Nike reestrutura operação na China para centralizar vendas digitais
A Nike encerrará contratos com centenas de distribuidores digitais na China até 2027 para centralizar o controle da marca e elevar a rentabilidade.
Pontos principais
- A partir de janeiro de 2027, a Nike desativará lojas digitais operadas por parceiros terceiros no mercado chinês.
- A estratégia busca concentrar as vendas em canais oficiais e plataformas selecionadas para melhorar a experiência do consumidor.
- A empresa enfrenta queda de receita e concorrência crescente de marcas locais como Anta e Li-Ning.
- A reestruturação é liderada pelo CEO Elliott Hill para reposicionar a marca como um produto mais premium no país.
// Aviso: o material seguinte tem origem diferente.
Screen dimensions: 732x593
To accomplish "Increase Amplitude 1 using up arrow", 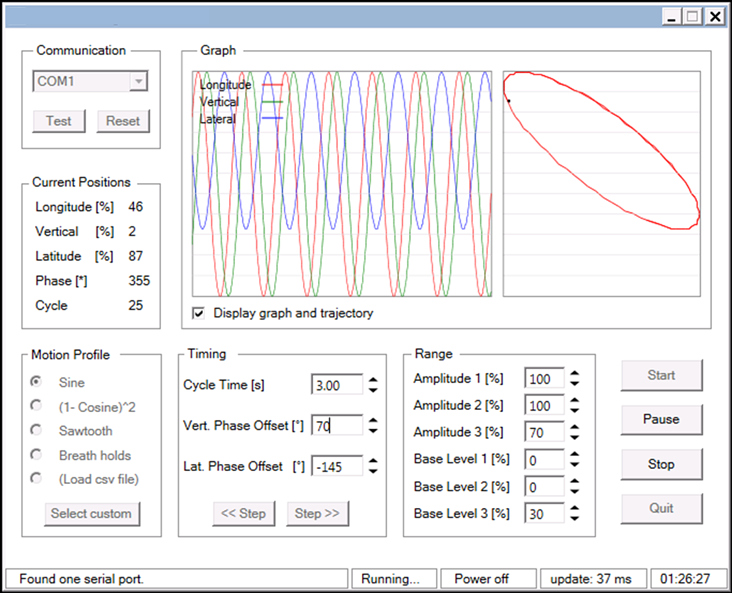I will (x=575, y=374).
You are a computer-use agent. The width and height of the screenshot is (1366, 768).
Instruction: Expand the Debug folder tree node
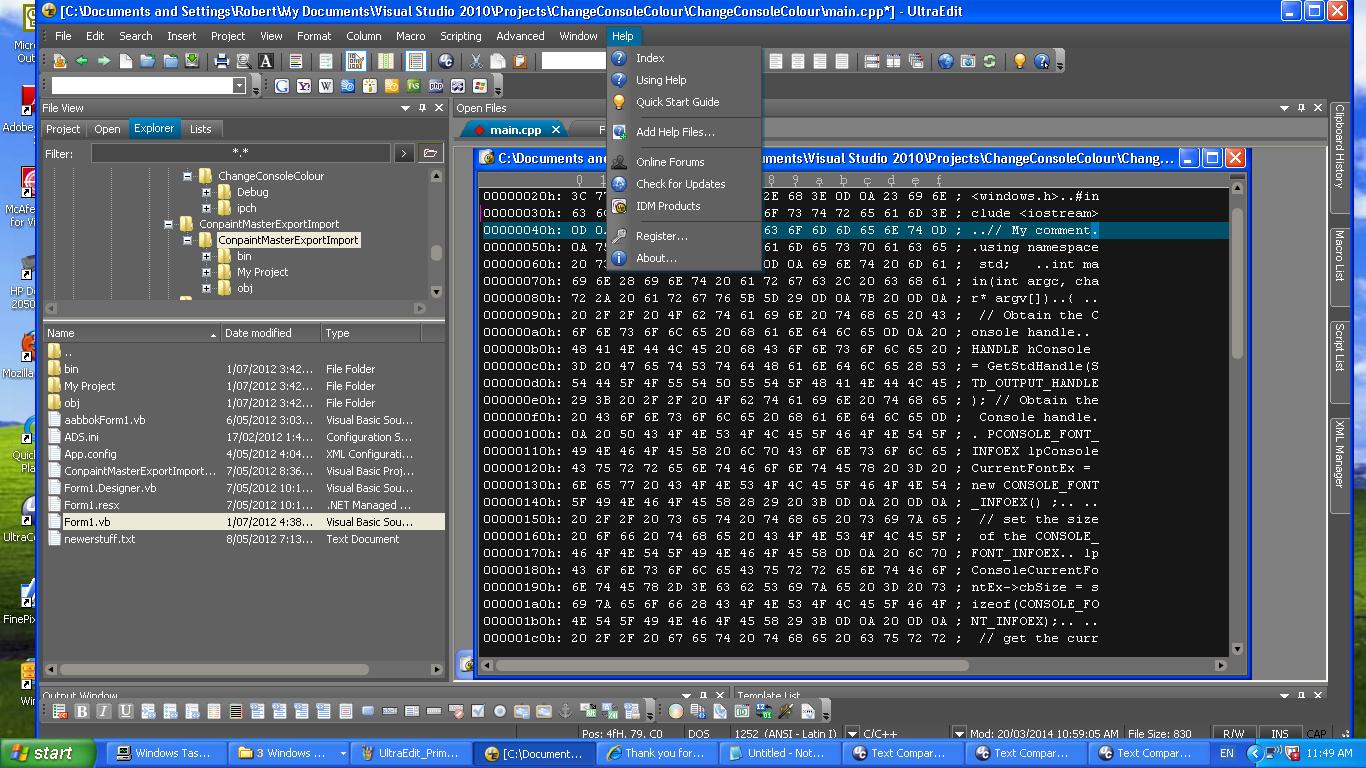(206, 192)
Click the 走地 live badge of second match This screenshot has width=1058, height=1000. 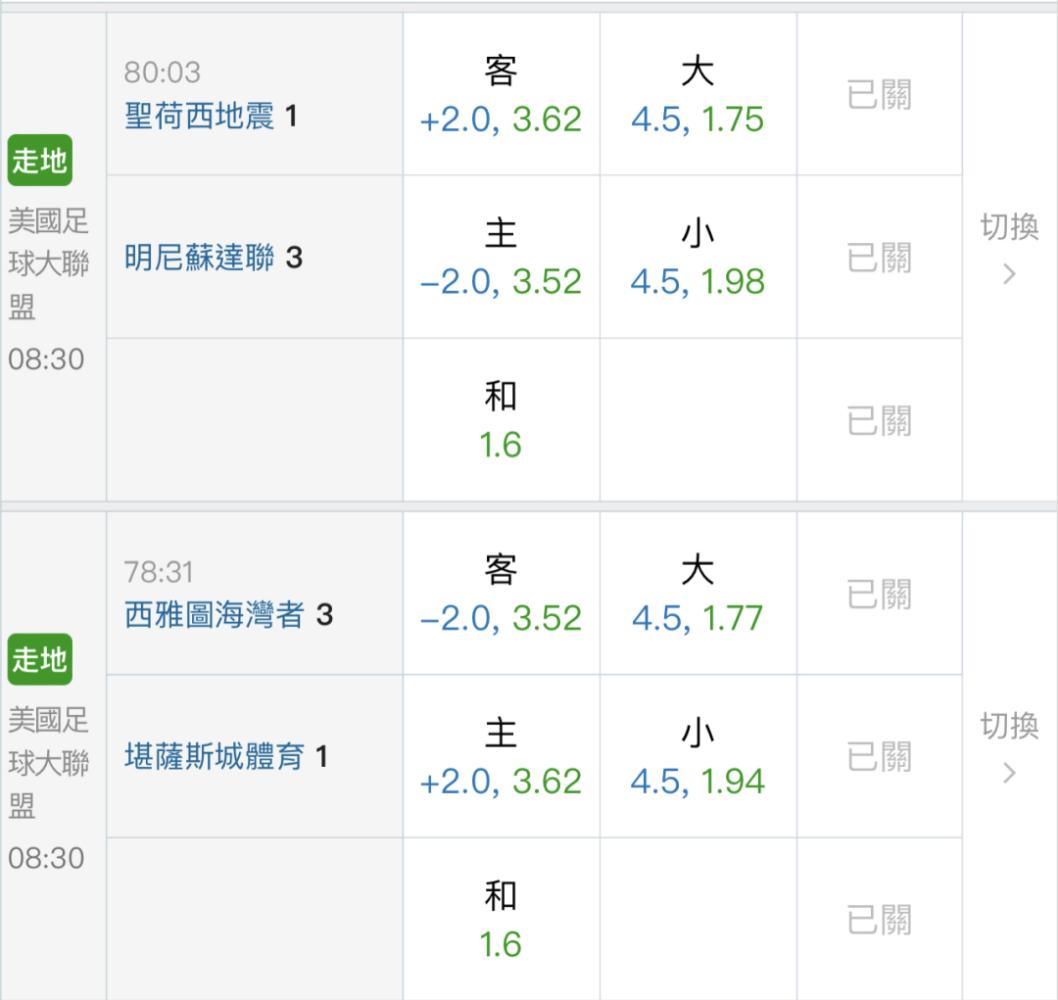[x=40, y=659]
A Nike anunciou uma profunda reestruturação de suas operações na China, visando retomar o controle sobre sua imagem e rentabilidade no mercado. A partir de janeiro de 2027, a companhia encerrará contratos com centenas de distribuidores digitais, incluindo grandes varejistas como a Topsports International e a Pou Sheng International. O objetivo central é migrar as vendas para canais oficiais e plataformas parceiras selecionadas, garantindo uma experiência de marca mais consistente e premium. Sob a gestão do CEO Elliott Hill, a iniciativa responde a um cenário de queda nas receitas e à pressão competitiva de marcas locais, como Anta e Li-Ning, que ganharam relevância cultural e participação de mercado. Com essa mudança, a Nike busca fortalecer sua conexão direta com o consumidor chinês e reverter o desempenho financeiro recente na região.